Source passage -

⟨

Wholeness as the Means to Priesthood: Thoughts on Counting the Omer

The period of Sefirat haOmer is characterized by one middah in particular, temimut. Defined as wholeness, completeness, perfection, the term appears in Parshat Emor in connection with the mitzvah of Omer:

Usfartem lachem mimochorat haShabat miyom havi’achem et-omer hatnufah sheva Shabatot tmimot tihyeynah. You shall then count seven complete weeks after the day following the [Passover] holiday when you brought the omer as a wave offering.

The Midrash (Vayikra Rabbah 28:3) famously declares we’ll know that when the days of the omer are complete and perfect, we will have fulfilled G-d’s will. When we do ratzono shel Makom, we will have shabotot temimot, complete weeks. The Torah commands us to count complete weeks, and the Behag comments that the law of “temimut” – completeness – implies that there is one mitzvah to count a complete succession of days. Therefore, if one day was not counted, the mitzvah can no longer be fulfilled. In deference to this concern for temimut, the Shulchan Aruch (OH 489:8) paskens that if a person misses a day of counting the omer, he continues to count, albeit without a beracha.

The parsha opens with the following injunction to kohanim, that they are obligated to avoid defilement by coming into contact with the dead:

Vayomer Adonai el-Moshe emor el-hakohanim bnei Aharon ve’amarta alehem lenefesh lo-yitama be’amav. God told Moses to declare the following to Aaron’s descendants, the priests: Let no [priest] defile himself [by contact with] the dead among his people.

Elsewhere, in Parshat Shoftim, the Torah tells us, “”tamim tihyeh im Hashem Elokecha,” be complete with Hashem your G-d. Rashi comments here, kol mah sheyavo alecha, kabel bitmimus.” If a person accepts with “temimus” everything that comes to him and accepts his lot, i.e. lives up to “tamim tihe”, then “az tihye imo ulechelko”, i.e. then one will be “im Hashem Elokecha”. Do simply what God wants us to do and don’t try to outsmart the Divine blueprint for life itself. A lack of temimus leads us to do things we think are better and against the Torah; we believe the Torah has our best in mind.

⟩

Requirements - In the passage on counting the omer, what does the Shulchan Aruch rule for a person who misses a day of counting? The listing has no connection to the passage on counting the omer.

Collected material -

⟨

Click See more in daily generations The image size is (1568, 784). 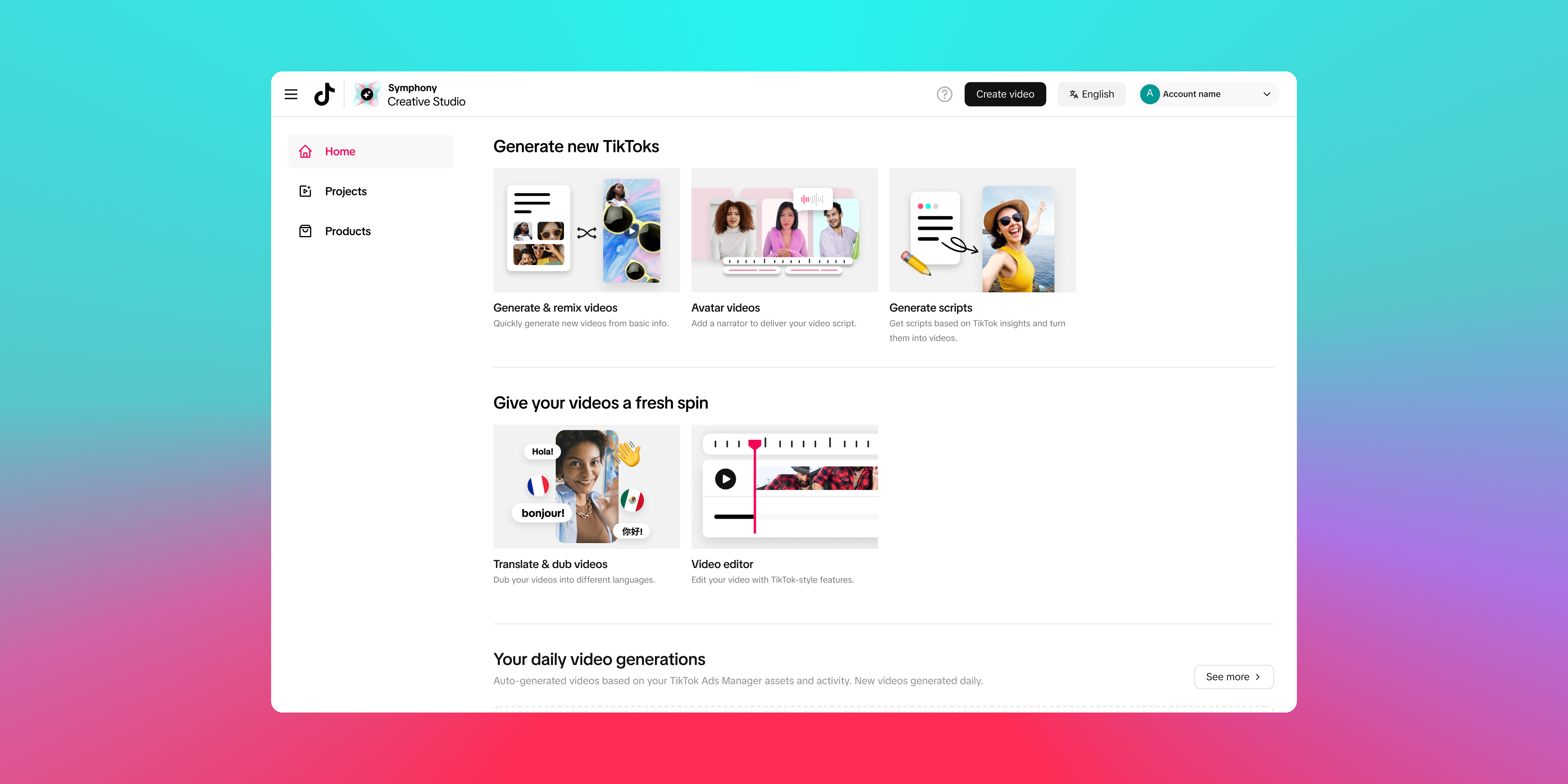(x=1232, y=677)
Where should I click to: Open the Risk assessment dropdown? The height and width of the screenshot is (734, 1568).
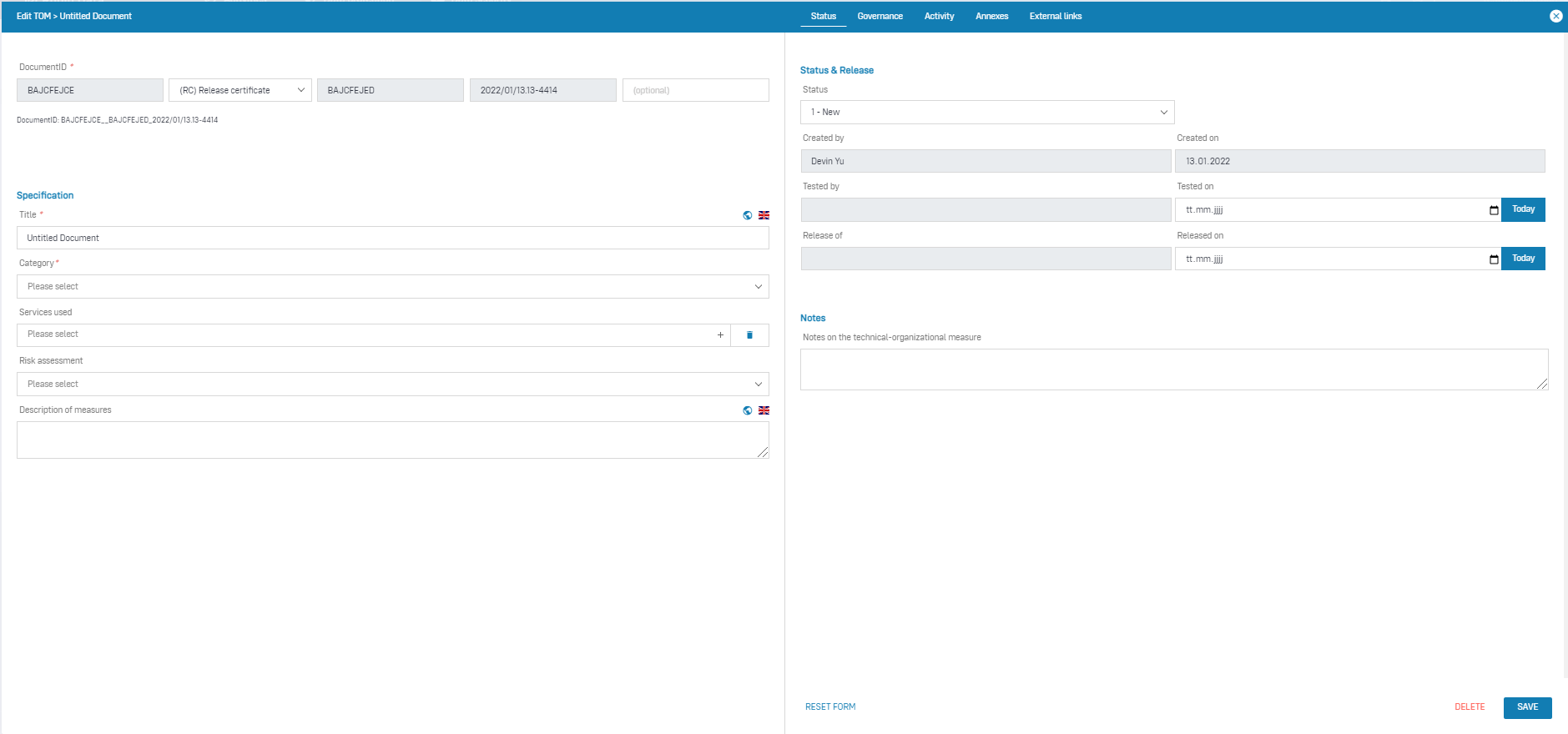392,385
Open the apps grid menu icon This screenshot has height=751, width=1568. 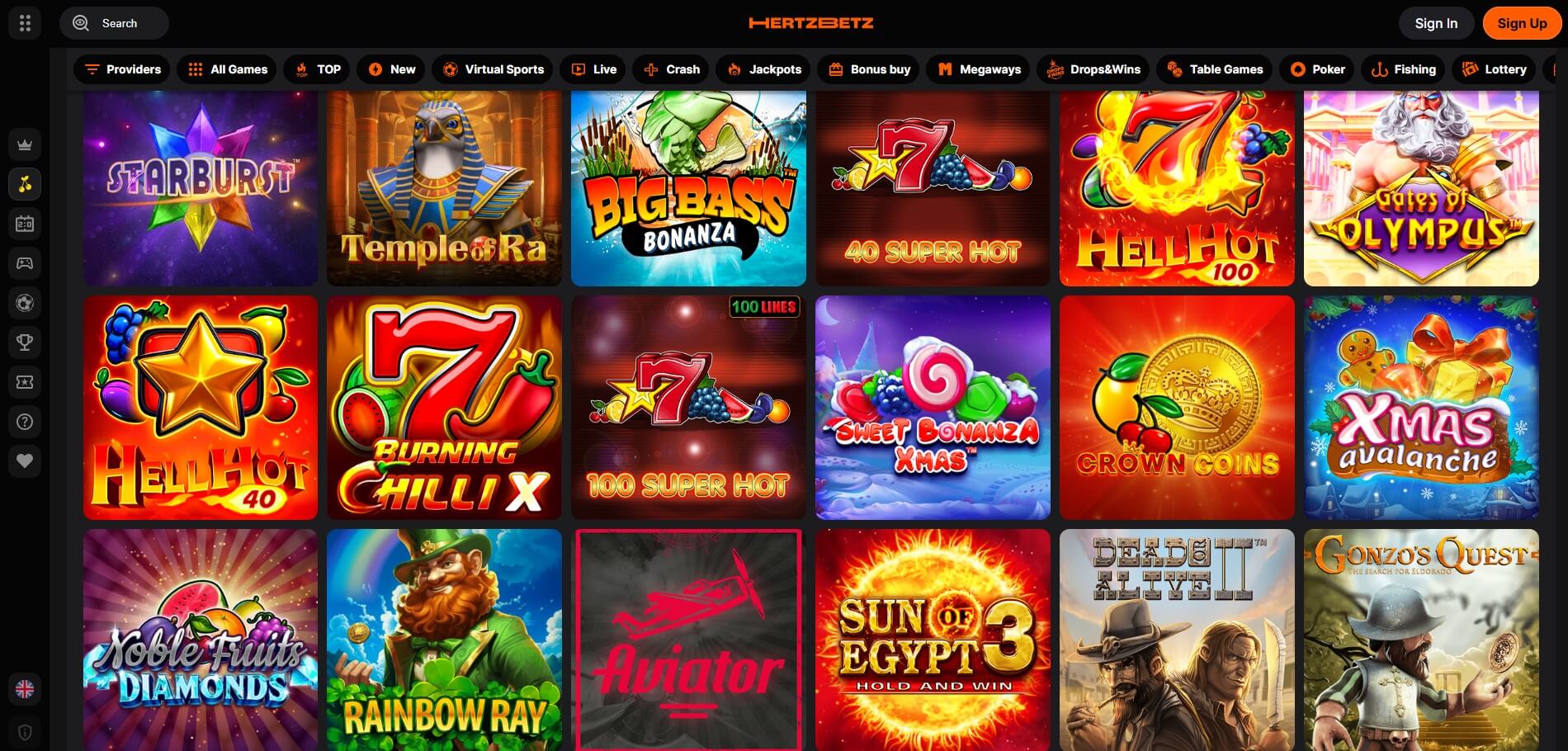[x=25, y=23]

⟩

Result of this task - He continues to count, but without a beracha.